Note: This section is reprinted, with minor edits, from the source cited in the footnote below.1
The number of limited-enrollment undergraduate subjects at MIT has increased over the last several years. This is a departure from the longstanding MIT practice of striving to ensure that all students may take the subjects they wish whenever they are offered, so departments are urged to provide adequate staffing for their subjects. Nevertheless, subject over-enrollments occur and need to be managed. Below are the guidelines to be followed when enrollment sizes are limited. The primary goal is to minimize the class time taken up by lotteries and their cascaded effect on departments' allocation decisions and students' curricular choices. When over-enrollment problems are not resolved until the first meeting of the affected subjects, the range of options available to all involved is necessarily limited. Thus, the basic concept of these guidelines is to use the pre-registration process as the time for resolving most over-enrollments.
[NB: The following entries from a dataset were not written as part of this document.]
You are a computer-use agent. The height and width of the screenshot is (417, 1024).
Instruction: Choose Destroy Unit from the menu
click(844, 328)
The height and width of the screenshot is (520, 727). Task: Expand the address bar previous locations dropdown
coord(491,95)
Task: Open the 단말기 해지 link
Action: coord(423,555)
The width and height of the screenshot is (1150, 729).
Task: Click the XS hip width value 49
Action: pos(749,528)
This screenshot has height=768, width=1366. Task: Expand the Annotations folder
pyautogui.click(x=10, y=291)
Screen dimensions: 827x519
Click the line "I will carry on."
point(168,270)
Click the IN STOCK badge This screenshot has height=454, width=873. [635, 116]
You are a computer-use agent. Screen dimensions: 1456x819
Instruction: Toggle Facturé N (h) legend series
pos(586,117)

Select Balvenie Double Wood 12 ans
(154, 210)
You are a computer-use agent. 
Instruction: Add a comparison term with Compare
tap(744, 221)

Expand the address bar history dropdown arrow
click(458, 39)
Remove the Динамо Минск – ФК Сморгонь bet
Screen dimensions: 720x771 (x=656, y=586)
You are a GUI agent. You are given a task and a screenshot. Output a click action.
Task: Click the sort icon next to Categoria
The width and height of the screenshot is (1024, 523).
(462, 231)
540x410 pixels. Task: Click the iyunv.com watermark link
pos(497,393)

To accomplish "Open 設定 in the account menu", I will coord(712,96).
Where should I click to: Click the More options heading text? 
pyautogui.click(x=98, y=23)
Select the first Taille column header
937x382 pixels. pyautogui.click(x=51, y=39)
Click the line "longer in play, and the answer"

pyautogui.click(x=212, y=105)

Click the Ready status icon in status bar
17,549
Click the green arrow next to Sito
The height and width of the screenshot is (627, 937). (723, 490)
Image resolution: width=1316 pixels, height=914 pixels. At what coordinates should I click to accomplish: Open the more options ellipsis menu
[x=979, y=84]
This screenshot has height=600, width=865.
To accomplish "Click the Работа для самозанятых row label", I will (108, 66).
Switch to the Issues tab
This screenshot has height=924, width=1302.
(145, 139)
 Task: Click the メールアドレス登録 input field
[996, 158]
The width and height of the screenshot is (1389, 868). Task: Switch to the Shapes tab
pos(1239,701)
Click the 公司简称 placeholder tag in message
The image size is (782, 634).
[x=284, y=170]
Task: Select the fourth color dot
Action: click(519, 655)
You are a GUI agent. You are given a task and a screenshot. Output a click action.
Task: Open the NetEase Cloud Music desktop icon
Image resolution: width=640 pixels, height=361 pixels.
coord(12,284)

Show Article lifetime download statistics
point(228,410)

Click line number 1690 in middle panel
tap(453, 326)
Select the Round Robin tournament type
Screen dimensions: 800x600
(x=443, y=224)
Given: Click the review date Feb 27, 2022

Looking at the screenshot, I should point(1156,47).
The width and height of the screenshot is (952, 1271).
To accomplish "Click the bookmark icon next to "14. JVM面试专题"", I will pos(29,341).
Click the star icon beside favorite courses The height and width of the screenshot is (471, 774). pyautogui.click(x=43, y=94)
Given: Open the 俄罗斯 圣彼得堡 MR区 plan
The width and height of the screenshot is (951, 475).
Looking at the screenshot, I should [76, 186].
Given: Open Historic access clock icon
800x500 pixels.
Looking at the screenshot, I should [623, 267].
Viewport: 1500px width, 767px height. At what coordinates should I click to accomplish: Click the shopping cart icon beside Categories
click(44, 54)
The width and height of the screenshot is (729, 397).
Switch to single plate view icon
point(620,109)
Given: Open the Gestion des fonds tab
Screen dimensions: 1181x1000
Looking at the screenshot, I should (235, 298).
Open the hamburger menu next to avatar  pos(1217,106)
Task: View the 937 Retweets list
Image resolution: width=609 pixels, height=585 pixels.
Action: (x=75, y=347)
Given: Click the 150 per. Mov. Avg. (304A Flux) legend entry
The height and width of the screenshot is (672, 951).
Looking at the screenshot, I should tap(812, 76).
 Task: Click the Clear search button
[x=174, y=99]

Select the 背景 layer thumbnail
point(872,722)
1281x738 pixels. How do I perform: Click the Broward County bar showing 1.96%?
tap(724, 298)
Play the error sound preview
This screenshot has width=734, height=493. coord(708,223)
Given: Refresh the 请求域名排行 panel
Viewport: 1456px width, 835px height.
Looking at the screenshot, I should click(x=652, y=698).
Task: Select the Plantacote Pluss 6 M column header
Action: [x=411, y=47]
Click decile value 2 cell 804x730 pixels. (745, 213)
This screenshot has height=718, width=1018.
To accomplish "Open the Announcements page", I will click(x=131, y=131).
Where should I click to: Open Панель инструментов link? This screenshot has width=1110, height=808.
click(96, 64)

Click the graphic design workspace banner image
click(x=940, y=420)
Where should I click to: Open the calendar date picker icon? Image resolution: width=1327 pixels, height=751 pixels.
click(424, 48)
Adequate staffing coverage. Although issues of funding, faculty availability, and balance among disciplines within departments must be considered, departments should provide, to the extent possible, the teaching resources needed to meet enrollment demands in their subjects.
Involvement of the Registrar. The Registrar shall provide the information needed in a timely fashion for students, faculty, and departments to respond appropriately to over-subscriptions. For departments or faculty members who request it, the Registrar should provide class lists based on pre-registration, along with some information helpful for selecting students into subjects (e.g., student year, primary and secondary majors and minors). If additional information is required, departments may establish mechanisms for obtaining it directly from the students. The outcomes of these selection processes should be reflected in the class lists provided at the beginning of the term and in students' schedules.
The Registrar’s Office also provides enrollment tools to assist departments with managing CI-H/HW subjects and non-CI-H/HW subjects that have limited enrollment. Enrollment tools for CI-H/HW subjects optimize students’ choices within priority groups set by the Subcommittee on the Communication Requirement (SOCR); they also create waitlists for all CI-H/HW subjects. All CI-H/CI-HW subjects are capped at 18 or 25 students per section. Enrollment tools for non-CI-H/HW subjects with limited enrollment provide the capacity to drop students from pre-registration, to require instructor approval for adding during the online registration and add/drop periods, and to maintain waitlists.
Guidelines. Limitation of enrollment in particular subjects should include the following general guidelines:
a. Fairness. Any mechanism used to cull enrollments should operate according to clearly specified rules that are announced in advance and are widely publicized.
b. Timeliness. Students should generally know by registration day whether there is room for them in limited-enrollment subjects. The absolute latest time for holding lotteries should be the first class session.
c. Student-faculty contract. Students who are granted a seat in a limited enrollment subject have an obligation to take it. Students who do not show up to claim a seat on the first day of class may lose that seat. Faculty should be obliged to accept the outcome of lotteries, making exceptions to include students in rare cases, and never to exclude lottery-qualified students.
d. Record keeping. Records relating to oversubscription of subjects must be kept in some permanent place, preferably with the relevant Dean of the school or the department. Waitlists should be maintained by subject, not by section/instructor.
e. Priority. It is appropriate for instructors or departments to specify that majors have priority in gaining admission to a subject, so long as it does not help fulfill a GIR. Students who have previously been excluded from a subject shall generally be given priority to take it the next time it is offered. In all cases, departments must be explicit about the priority system to be applied at the time the subject is listed in the time schedule.
f. Exceptions. Departments should be prepared to make exceptions to accommodate extreme situations. These extreme situations should not be accommodated by excluding students from a subject once they have been included in it.
g. Publication. The MIT schedule of subjects will indicate where appropriate the likelihood of limited enrollment in a subject. Faculty who offer a limited-enrollment subject are expected to state on the subject website and on the syllabus the criteria and procedure by which selections will be made. There should be a simple procedure for students to voice complaints about how lotteries are implemented.
1Source: Joint CoC/CUP Subcommittee Report "Proposed Guidelines for Enrollment Management in Oversubscribed Subjects," May 1995; updated slightly.